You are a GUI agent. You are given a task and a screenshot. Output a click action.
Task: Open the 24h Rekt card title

+--

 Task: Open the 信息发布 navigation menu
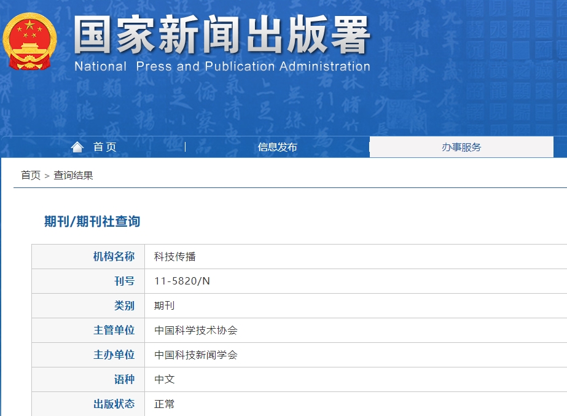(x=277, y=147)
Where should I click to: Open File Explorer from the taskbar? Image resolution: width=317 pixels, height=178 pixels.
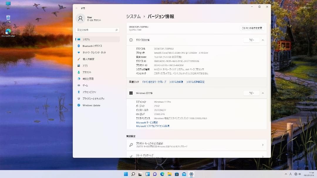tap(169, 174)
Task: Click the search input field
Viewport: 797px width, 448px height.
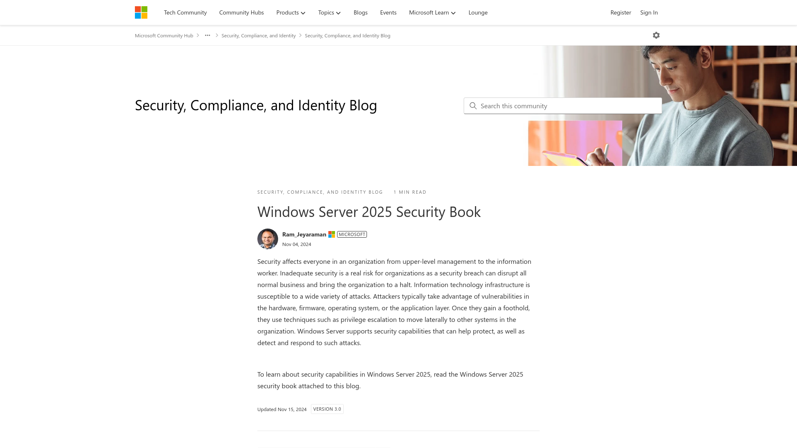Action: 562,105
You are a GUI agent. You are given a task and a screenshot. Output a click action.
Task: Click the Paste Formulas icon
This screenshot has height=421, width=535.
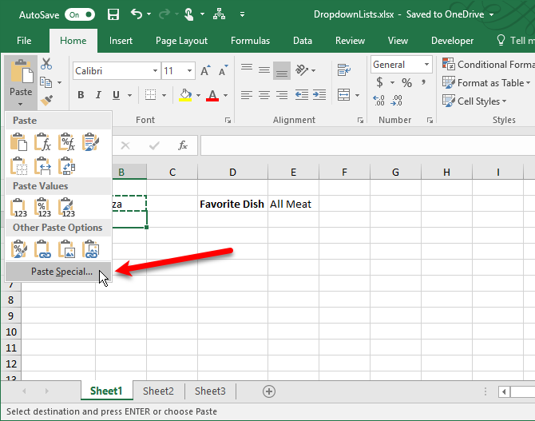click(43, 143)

+--

- Instructions for the task -
Beginning with the line holding "Where should I" in the material above, restate word for word each line through the line holding "Task: Click the Paste Formulas icon", and exclude pictures.

- Exercise answer -
Where should I click to: Open File Explorer from the taskbar? Image resolution: width=317 pixels, height=178 pixels.
tap(169, 174)
Task: Click the search input field
Viewport: 797px width, 448px height.
Action: 562,105
You are a GUI agent. You are given a task and a screenshot. Output a click action.
Task: Click the Paste Formulas icon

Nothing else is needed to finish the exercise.